Oedipa, behind her shades, looked around carefully, trying not to move her head. Nobody paid any attention to them: the air-conditioning hummed on, IBM typewriters chiggered away, swivel chairs squeaked, fat reference manuals were slammed shut, rattling blueprints folded and refolded, while high overhead the long silent fluorescent bulbs glared merrily; all with Yoyodyne was normal. Except right here, where Oedipa Maas, with a thousand other people to choose from, had had to walk uncoerced into the presence of madness.

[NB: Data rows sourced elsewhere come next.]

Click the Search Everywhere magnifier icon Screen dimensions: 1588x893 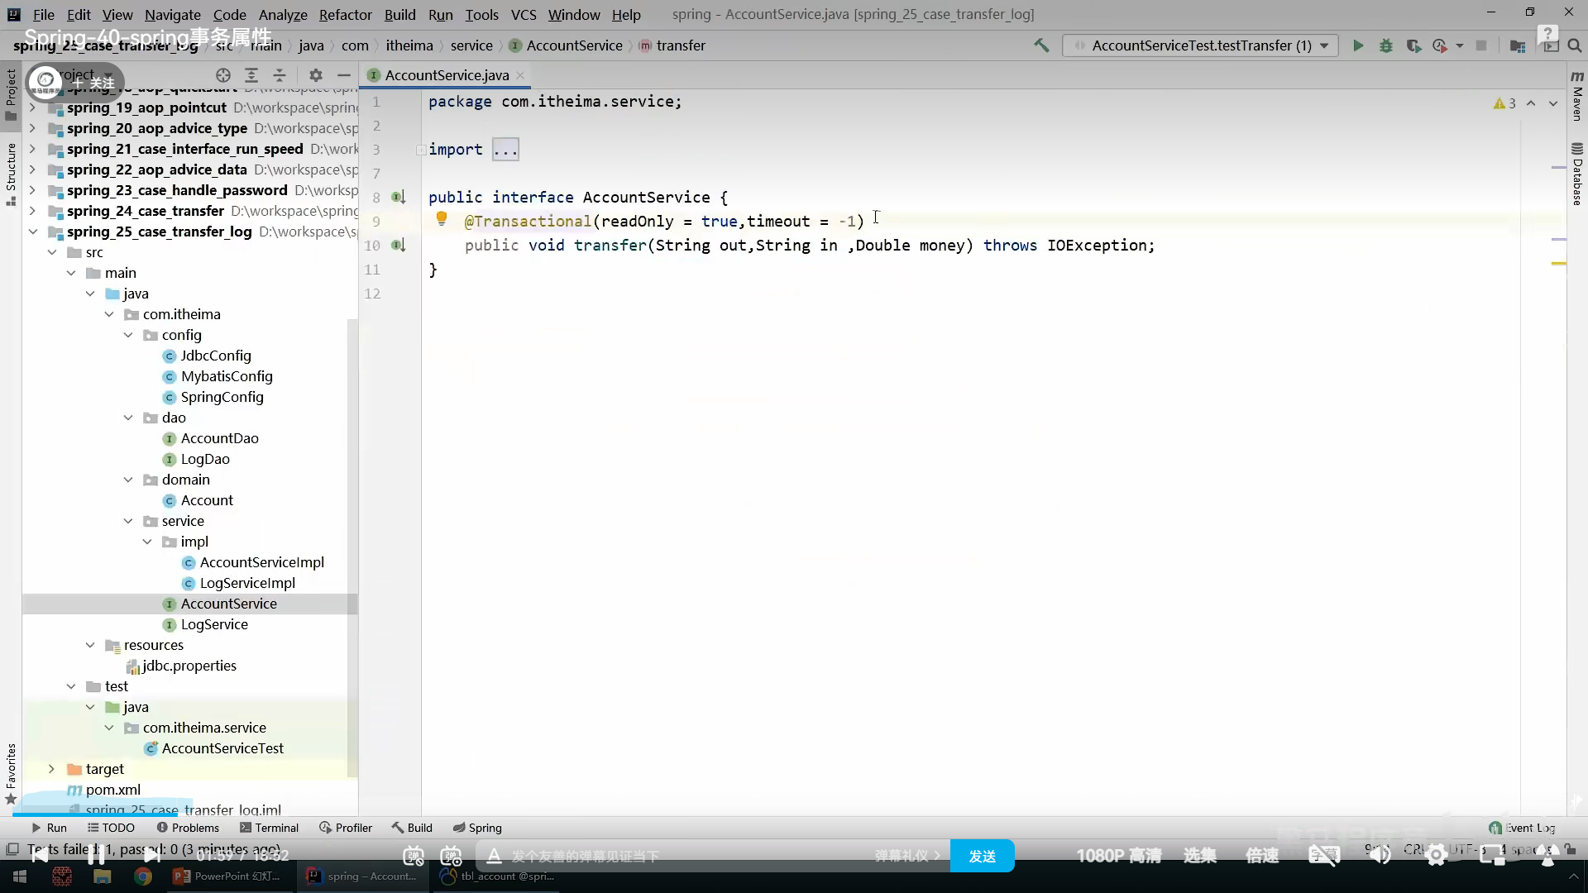pos(1575,45)
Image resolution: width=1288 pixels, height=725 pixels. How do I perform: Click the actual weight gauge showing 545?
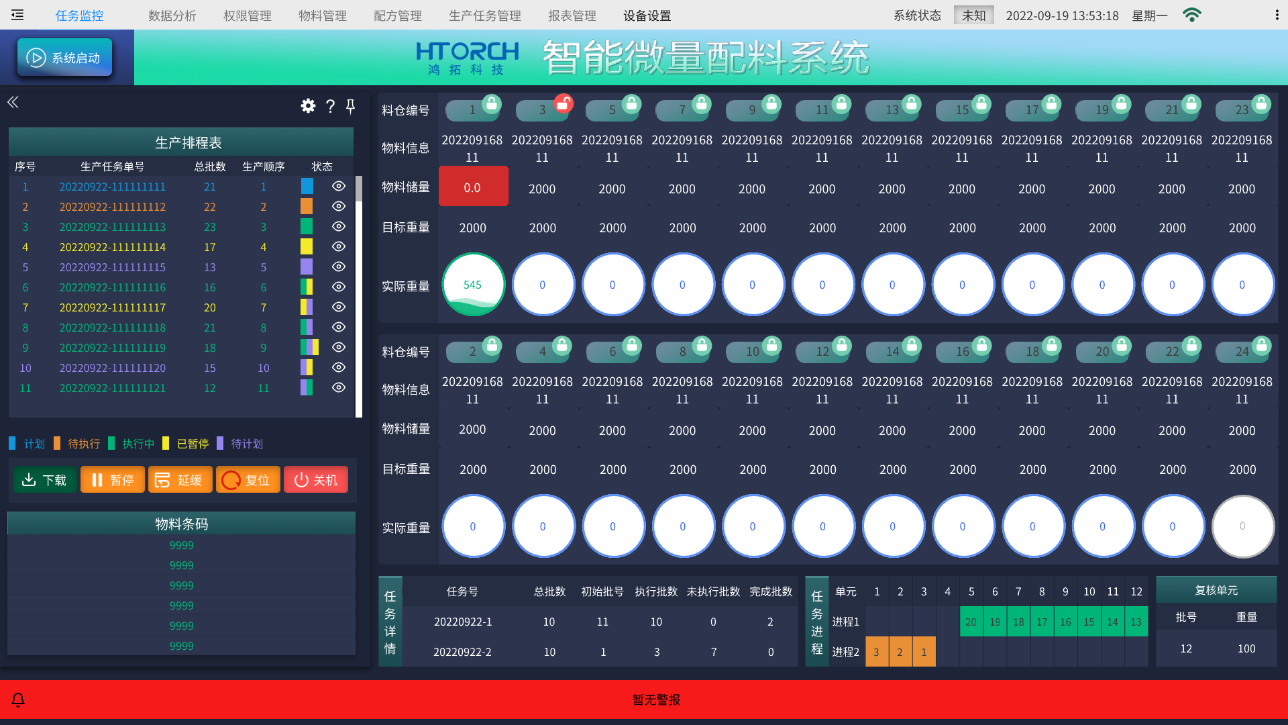[x=473, y=285]
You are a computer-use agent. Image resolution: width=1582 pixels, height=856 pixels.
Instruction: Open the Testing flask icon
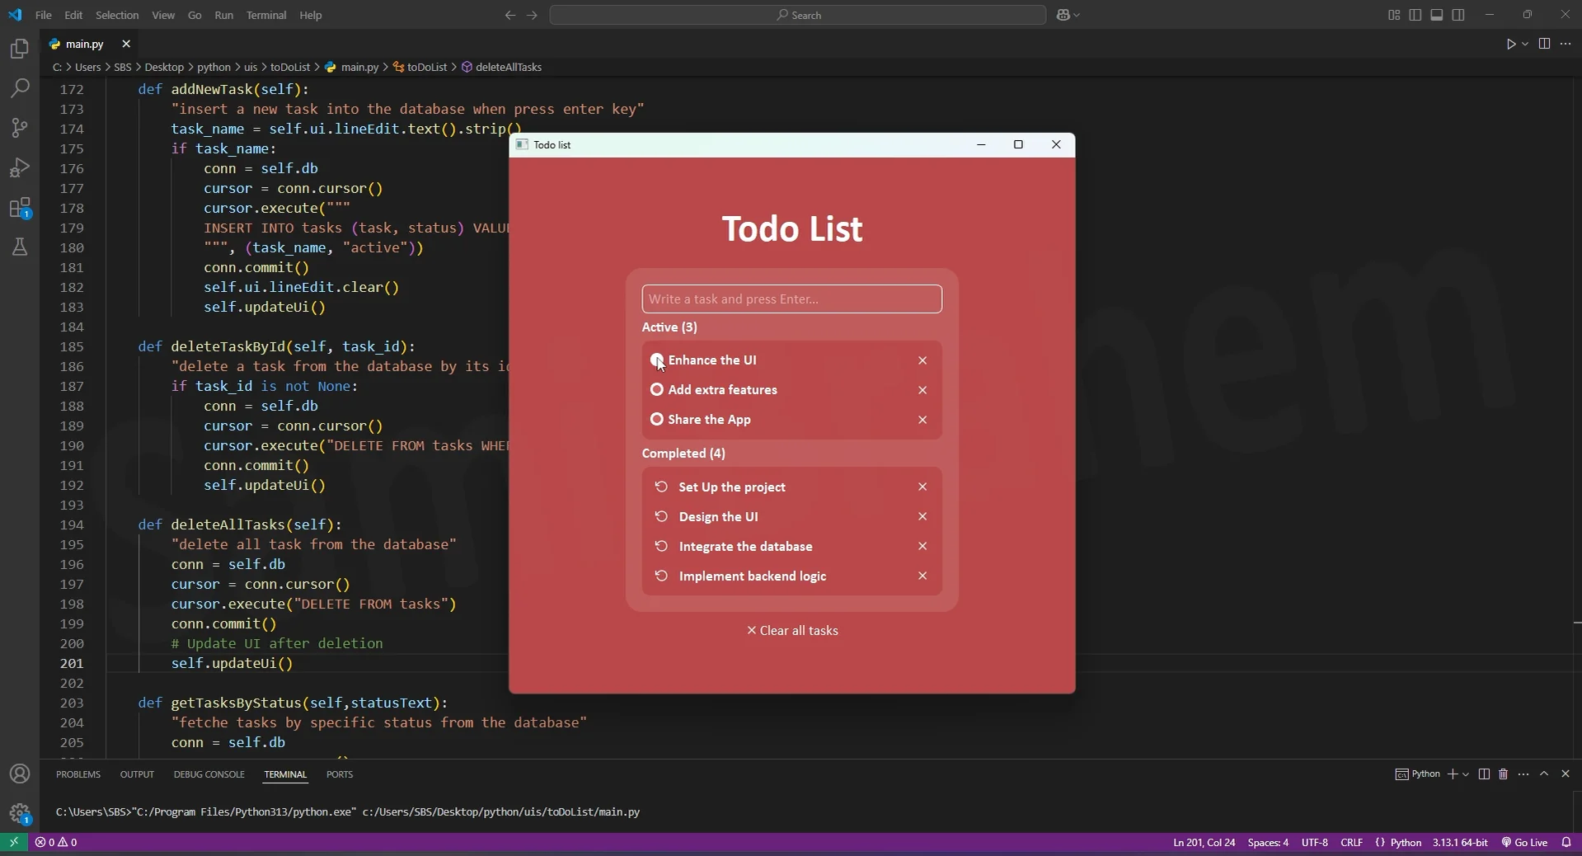(19, 247)
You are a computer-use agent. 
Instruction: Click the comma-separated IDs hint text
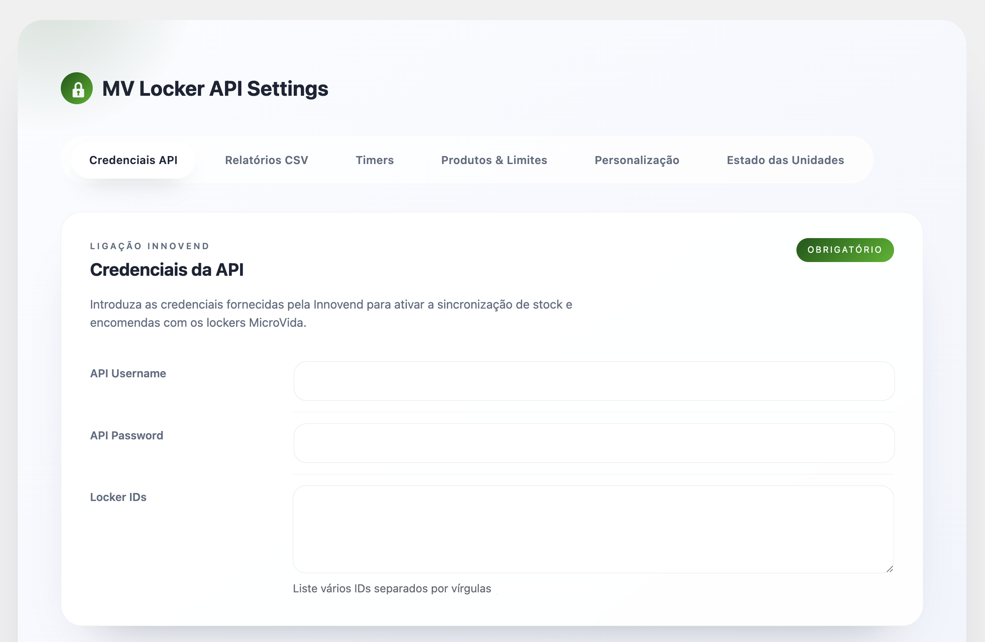coord(392,588)
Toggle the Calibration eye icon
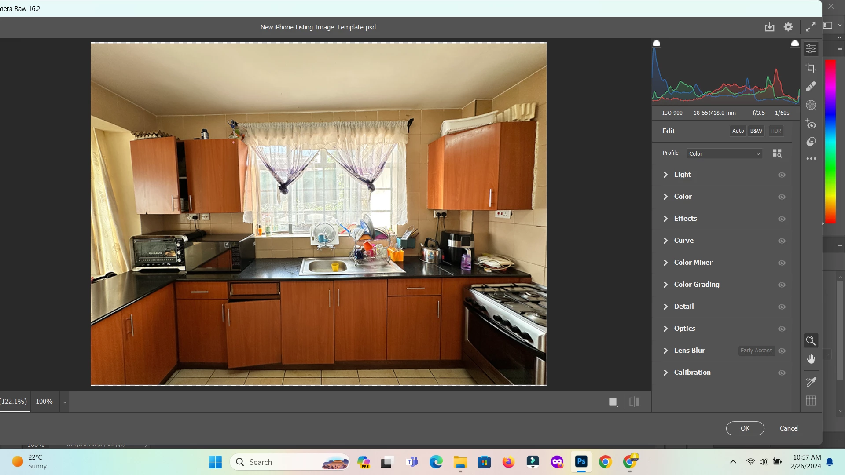This screenshot has width=845, height=475. tap(782, 373)
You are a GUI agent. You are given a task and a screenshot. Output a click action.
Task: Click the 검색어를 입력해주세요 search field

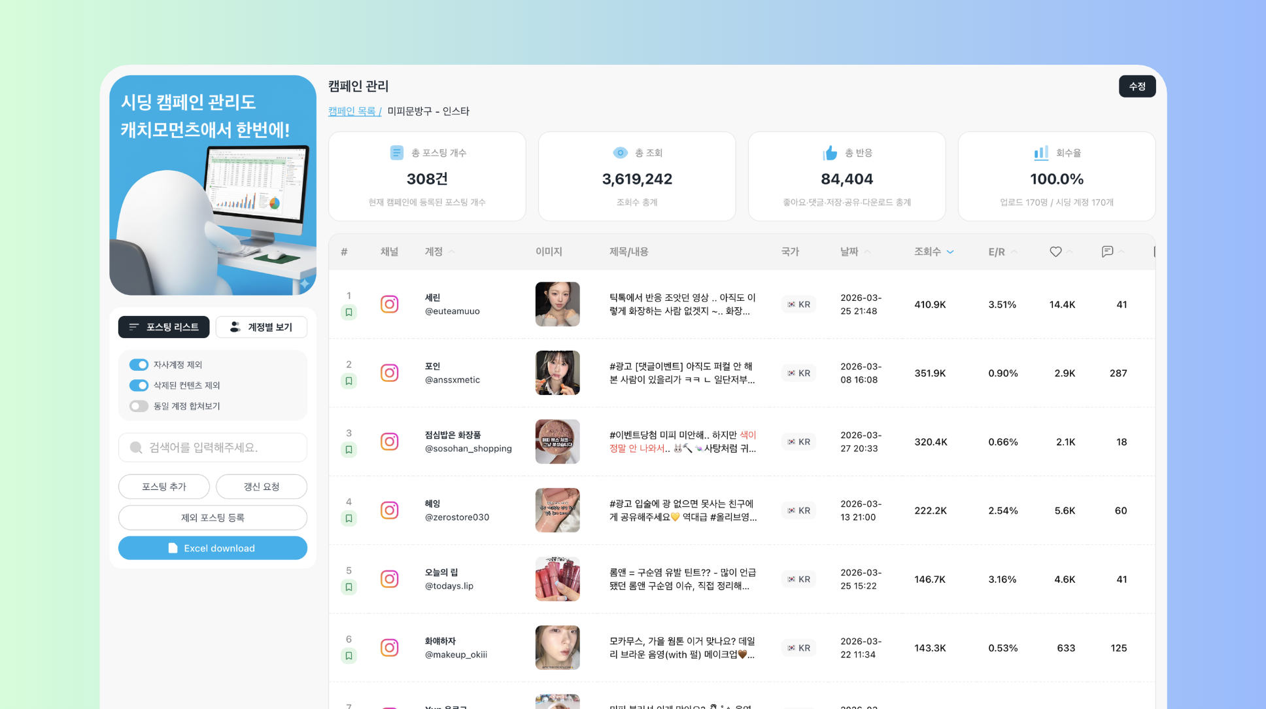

"Not everybody can work it, of course," Koteks, having warmed to his subject, was telling her. "Only people with the gift. 'Sensitives,' John calls them."

Oedipa rested her shades on her nose and batted her eyelashes, figuring to coquette her way off this conversational hook: "Would I make a good sensitive, do think?"

"You really want to try it? You could write to him. He only knows a few sensitives. He'd let you try." Oedipa took out her little memo book and opened to the symbol she'd copied and the words Shall I project a world? "Box 573," said Koteks. "In Berkeley."